Source passage:
Microsoft is handing off some its digital advertising business to AOL and selling its street-image mapping operation to Uber, as the giant software company tries to focus on activities more relevant to its core business.

TechCrunch first reported the Uber deal.

“Fast-growing Uber clearly has money to work with,” added VentureBeat.

“Uber is committing at least $10 million per year just to hire the engineers, assuming that each of them had a $100,000 salary — a conservative estimate — from Microsoft. The acquisition comes after a report last month about Uber bidding as much as $3 billion for Nokia’s Here mapping and navigation business. Uber last month was reported to be trying to raise between $1.5 billion and $2 billion in a new funding round that would value the company at or above $50 billion.”

AOL, meanwhile, is adopting Microsoft’s Bing search engine, replacing Google as the default option for visitors who want to search the Internet on AOL websites. That means Microsoft will get a share of revenue from advertising that’s tied directly to Internet searches performed on AOL.

But Microsoft, which is based in Redmond, Washington, will let AOL take over the selling of other types of advertising on Microsoft websites and apps, including MSN, Skype and Xbox. An AOL Inc. spokeswoman said the New York-based online media company will extend job offers to all 1,200 people who worked in Microsoft’s advertising business.

Data excerpts
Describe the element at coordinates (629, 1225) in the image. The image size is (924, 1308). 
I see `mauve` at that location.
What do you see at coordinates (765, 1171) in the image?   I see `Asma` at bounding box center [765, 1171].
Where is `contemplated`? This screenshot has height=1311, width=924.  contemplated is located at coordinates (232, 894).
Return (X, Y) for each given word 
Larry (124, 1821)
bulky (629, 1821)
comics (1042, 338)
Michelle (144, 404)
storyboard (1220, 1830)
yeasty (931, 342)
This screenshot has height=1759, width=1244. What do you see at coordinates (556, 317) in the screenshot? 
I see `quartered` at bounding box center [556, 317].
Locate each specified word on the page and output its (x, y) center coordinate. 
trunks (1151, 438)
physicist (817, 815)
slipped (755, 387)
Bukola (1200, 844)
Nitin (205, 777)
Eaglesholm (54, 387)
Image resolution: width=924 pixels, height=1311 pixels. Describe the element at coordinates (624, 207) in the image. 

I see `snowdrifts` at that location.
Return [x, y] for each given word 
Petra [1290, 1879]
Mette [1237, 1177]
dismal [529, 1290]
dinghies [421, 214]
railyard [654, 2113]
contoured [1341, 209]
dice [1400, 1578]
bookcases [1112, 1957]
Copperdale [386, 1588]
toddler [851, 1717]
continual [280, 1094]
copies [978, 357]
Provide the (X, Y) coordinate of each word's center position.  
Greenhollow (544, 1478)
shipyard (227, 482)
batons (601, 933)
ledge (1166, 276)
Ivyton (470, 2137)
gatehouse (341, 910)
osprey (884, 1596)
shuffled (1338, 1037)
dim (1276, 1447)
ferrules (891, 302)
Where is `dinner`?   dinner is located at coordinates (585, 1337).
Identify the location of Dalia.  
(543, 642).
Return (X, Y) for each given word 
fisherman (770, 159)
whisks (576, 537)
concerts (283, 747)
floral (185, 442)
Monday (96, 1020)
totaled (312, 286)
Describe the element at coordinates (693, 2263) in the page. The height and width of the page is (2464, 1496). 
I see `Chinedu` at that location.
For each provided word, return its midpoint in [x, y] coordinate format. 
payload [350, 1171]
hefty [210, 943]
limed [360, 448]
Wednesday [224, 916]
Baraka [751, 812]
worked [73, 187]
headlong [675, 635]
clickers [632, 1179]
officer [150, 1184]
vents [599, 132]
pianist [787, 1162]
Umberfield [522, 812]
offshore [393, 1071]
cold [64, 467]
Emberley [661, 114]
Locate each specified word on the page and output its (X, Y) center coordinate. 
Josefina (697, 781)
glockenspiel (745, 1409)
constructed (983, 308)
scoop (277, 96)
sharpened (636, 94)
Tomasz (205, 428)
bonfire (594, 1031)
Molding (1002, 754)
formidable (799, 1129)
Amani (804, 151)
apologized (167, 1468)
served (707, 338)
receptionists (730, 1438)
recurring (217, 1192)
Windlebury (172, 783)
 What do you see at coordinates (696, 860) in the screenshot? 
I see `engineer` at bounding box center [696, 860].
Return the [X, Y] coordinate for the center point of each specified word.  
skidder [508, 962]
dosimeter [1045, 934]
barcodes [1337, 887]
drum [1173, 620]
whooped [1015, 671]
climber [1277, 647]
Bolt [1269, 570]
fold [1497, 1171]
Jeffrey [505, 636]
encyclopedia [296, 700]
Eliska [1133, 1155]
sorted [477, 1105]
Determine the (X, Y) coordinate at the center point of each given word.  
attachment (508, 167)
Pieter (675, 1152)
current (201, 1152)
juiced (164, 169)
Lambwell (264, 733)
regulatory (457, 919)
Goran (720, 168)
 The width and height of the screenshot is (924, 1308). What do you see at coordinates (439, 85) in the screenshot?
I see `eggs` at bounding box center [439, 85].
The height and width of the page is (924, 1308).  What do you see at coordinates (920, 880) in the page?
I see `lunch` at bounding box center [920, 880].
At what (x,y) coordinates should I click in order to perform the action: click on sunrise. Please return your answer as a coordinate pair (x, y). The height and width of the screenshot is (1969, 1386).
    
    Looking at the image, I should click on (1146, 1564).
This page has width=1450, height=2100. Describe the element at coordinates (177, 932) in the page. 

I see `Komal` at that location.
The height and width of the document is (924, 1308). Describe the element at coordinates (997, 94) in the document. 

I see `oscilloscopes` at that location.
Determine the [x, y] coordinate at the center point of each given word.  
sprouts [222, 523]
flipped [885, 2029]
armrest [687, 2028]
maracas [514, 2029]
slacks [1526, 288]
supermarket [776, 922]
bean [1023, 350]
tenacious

Exercise goal: Reproduce the Microsoft article from "AOL, meanwhile, is" up to and including "performed on AOL.", substituting "standard" for "default".

Written response:
AOL, meanwhile, is adopting Microsoft’s Bing search engine, replacing Google as the standard option for visitors who want to search the Internet on AOL websites. That means Microsoft will get a share of revenue from advertising that’s tied directly to Internet searches performed on AOL.